== What the exercise asks ==
Copy out the records below with every "How do I perform" replaced by "How can I carry out", leaving all other text unchanged.

== Data supplied ==
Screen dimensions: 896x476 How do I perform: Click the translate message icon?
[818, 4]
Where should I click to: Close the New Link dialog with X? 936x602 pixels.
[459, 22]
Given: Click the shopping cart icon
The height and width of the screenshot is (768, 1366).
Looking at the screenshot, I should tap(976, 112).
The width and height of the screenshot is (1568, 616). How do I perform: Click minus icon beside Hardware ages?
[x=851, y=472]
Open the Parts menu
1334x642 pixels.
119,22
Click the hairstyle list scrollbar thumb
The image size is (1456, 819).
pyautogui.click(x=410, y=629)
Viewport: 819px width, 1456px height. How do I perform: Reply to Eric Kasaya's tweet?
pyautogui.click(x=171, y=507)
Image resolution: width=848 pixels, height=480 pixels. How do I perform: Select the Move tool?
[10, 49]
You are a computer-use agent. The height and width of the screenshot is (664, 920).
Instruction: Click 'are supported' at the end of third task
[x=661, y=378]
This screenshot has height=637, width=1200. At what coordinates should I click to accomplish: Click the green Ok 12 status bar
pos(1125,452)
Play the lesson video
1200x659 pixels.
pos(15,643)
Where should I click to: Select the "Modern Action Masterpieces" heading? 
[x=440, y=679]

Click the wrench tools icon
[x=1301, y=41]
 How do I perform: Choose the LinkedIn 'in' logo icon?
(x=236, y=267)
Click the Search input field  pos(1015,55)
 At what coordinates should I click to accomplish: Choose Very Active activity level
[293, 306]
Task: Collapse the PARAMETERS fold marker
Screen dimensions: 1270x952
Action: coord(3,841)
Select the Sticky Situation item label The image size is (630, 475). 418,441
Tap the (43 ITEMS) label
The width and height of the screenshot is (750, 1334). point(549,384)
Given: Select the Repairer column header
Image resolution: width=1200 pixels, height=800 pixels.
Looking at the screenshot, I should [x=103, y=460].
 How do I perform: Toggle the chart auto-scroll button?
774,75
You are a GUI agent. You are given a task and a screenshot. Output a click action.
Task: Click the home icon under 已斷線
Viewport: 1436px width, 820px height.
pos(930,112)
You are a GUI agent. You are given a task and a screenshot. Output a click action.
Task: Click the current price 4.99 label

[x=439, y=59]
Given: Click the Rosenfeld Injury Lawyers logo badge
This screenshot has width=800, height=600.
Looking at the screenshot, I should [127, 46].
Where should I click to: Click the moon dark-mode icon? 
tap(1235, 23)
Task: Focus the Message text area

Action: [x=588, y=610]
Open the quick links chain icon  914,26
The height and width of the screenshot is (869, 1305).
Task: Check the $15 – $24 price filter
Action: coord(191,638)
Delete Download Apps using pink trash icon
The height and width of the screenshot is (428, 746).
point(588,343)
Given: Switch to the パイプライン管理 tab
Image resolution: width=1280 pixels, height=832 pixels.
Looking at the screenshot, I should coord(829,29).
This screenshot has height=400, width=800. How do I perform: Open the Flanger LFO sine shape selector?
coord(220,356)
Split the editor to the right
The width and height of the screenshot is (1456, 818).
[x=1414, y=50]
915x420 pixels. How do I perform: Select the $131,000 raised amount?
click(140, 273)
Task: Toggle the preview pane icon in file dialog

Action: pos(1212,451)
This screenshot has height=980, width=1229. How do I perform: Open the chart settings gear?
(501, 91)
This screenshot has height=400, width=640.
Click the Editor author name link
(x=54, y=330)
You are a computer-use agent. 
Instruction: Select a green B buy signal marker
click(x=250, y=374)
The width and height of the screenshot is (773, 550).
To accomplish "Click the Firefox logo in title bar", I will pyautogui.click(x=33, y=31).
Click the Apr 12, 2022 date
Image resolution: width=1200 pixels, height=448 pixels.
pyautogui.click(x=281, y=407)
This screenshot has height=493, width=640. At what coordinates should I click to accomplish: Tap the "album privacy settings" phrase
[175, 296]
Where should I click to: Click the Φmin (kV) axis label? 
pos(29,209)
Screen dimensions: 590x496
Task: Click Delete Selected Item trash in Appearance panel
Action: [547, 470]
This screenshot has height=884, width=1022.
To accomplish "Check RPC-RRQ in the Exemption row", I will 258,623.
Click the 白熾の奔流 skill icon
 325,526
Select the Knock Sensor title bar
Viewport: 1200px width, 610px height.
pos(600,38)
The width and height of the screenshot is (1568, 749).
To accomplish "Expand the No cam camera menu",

== Response ==
Screen dimensions: 896x476 How can I carry out: Click the translate message icon?
[818, 4]
Where should I click to: Close the New Link dialog with X? 936x602 pixels.
[459, 22]
Given: Click the shopping cart icon
The height and width of the screenshot is (768, 1366).
Looking at the screenshot, I should tap(976, 112).
The width and height of the screenshot is (1568, 616). How can I carry out: Click minus icon beside Hardware ages?
[x=851, y=472]
Open the Parts menu
1334x642 pixels.
119,22
Click the hairstyle list scrollbar thumb
The image size is (1456, 819).
pyautogui.click(x=410, y=629)
Viewport: 819px width, 1456px height. How can I carry out: Reply to Eric Kasaya's tweet?
pyautogui.click(x=171, y=507)
Image resolution: width=848 pixels, height=480 pixels. How can I carry out: Select the Move tool?
[10, 49]
You are a computer-use agent. The height and width of the screenshot is (664, 920).
Instruction: Click 'are supported' at the end of third task
[x=661, y=378]
This screenshot has height=637, width=1200. At what coordinates should I click to accomplish: Click the green Ok 12 status bar
pos(1125,452)
Play the lesson video
1200x659 pixels.
pos(15,643)
Where should I click to: Select the "Modern Action Masterpieces" heading? 
[x=440, y=679]

Click the wrench tools icon
[x=1301, y=41]
 How can I carry out: Choose the LinkedIn 'in' logo icon?
(x=236, y=267)
Click the Search input field  pos(1015,55)
 At what coordinates should I click to accomplish: Choose Very Active activity level
[293, 306]
Task: Collapse the PARAMETERS fold marker
Screen dimensions: 1270x952
Action: coord(3,841)
Select the Sticky Situation item label The image size is (630, 475). 418,441
Tap the (43 ITEMS) label
The width and height of the screenshot is (750, 1334). point(549,384)
Given: Select the Repairer column header
Image resolution: width=1200 pixels, height=800 pixels.
Looking at the screenshot, I should [x=103, y=460].
 How can I carry out: Toggle the chart auto-scroll button?
774,75
You are a GUI agent. You are given a task and a screenshot. Output a click action.
Task: Click the home icon under 已斷線
Viewport: 1436px width, 820px height.
pos(930,112)
You are a GUI agent. You are given a task and a screenshot. Output a click action.
Task: Click the current price 4.99 label

[x=439, y=59]
Given: Click the Rosenfeld Injury Lawyers logo badge
This screenshot has width=800, height=600.
Looking at the screenshot, I should [127, 46].
Where should I click to: Click the moon dark-mode icon? 
tap(1235, 23)
Task: Focus the Message text area

Action: [x=588, y=610]
Open the quick links chain icon  914,26
The height and width of the screenshot is (869, 1305).
Task: Check the $15 – $24 price filter
Action: coord(191,638)
Delete Download Apps using pink trash icon
The height and width of the screenshot is (428, 746).
point(588,343)
Given: Switch to the パイプライン管理 tab
Image resolution: width=1280 pixels, height=832 pixels.
Looking at the screenshot, I should coord(829,29).
This screenshot has height=400, width=800. How can I carry out: Open the Flanger LFO sine shape selector?
coord(220,356)
Split the editor to the right
The width and height of the screenshot is (1456, 818).
[x=1414, y=50]
915x420 pixels. How can I carry out: Select the $131,000 raised amount?
click(140, 273)
Task: Toggle the preview pane icon in file dialog

Action: pos(1212,451)
This screenshot has height=980, width=1229. How can I carry out: Open the chart settings gear?
(501, 91)
This screenshot has height=400, width=640.
Click the Editor author name link
(x=54, y=330)
You are a computer-use agent. 
Instruction: Select a green B buy signal marker
click(x=250, y=374)
The width and height of the screenshot is (773, 550).
To accomplish "Click the Firefox logo in title bar", I will pyautogui.click(x=33, y=31).
Click the Apr 12, 2022 date
Image resolution: width=1200 pixels, height=448 pixels.
pyautogui.click(x=281, y=407)
This screenshot has height=493, width=640. At what coordinates should I click to accomplish: Tap the "album privacy settings" phrase
[175, 296]
Where should I click to: Click the Φmin (kV) axis label? 
pos(29,209)
Screen dimensions: 590x496
Task: Click Delete Selected Item trash in Appearance panel
Action: [547, 470]
This screenshot has height=884, width=1022.
To accomplish "Check RPC-RRQ in the Exemption row", I will 258,623.
Click the 白熾の奔流 skill icon
 325,526
Select the Knock Sensor title bar
Viewport: 1200px width, 610px height.
pos(600,38)
The width and height of the screenshot is (1568, 749).
To accomplish "Expand the No cam camera menu",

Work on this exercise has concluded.